Mayo announces major expansions of Arizona and Florida campuses
While Mayo Clinic's role in the $5.6 billion Destination Medical Center initiative may steal the headlines here in Rochester, its announcement this week to expand its campuses in Arizona and Florida demonstrates once again that its growth strategy extends far outside southeast Minnesota.
Mayo said it plans to invest more than $800 million in its Phoenix and Jacksonville sites. Most of the new funding — $648 million to be exact — will go toward doubling the size of the Arizona campus over the next five years.
Dubbed the "Arizona Forward Project," Mayo plans to add 1.4 million square feet of building space (to the existing 1.7 million) on the campus. In doing so, Mayo will increase the number of inpatient beds from 280 to 374 by 2023 and create close to 2,000 new jobs, including nearly 200 physicians by 2029.
“Patients recognize that Mayo Clinic provides some of the best and safest care in the United States," Dr. Wyatt Decker, CEO of Mayo Clinic in Arizona, said in a statement released this week. "Growing our facilities in Arizona to accommodate increased demand is essential."
The highlights of the expansion, according to a Mayo news release, include the construction of a new six-story patient tower; a three-floor addition to the existing four-story Mayo Clinic Building; and a new three-story building to house expanded emergency services and other departments.
Meantime in Florida, Mayo plans to invest $144 million on a 120,000 square-foot expansion of its facilities there. The additional room will provide space for up to eight operating rooms, as well as procedural space for cardiology, gastroenterology and hepatology, and other departments. As part of the plan, Mayo will also build a 1,000-space parking garage on site.
The investment in Florida is part of a $500 million overall expansion of its patient care, biomedical research, education and technology facilities.

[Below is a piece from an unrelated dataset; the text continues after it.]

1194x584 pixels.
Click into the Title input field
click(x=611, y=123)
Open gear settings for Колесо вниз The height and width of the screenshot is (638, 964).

The Jacksonville campus now employs more than 6,400 employees, while the Phoenix site has a staff of about 6,600. Both Mayo sites, which opened in the mid 1980s, were ranked as the top hospitals in their respective states in the most recent U.S. News and World Report rankings.
The Rochester location, which was again ranked the top overall hospital in the U.S. this year, remains the flagship campus for Mayo. As part of DMC, Mayo will invest $3.5 billion in Rochester through 2035.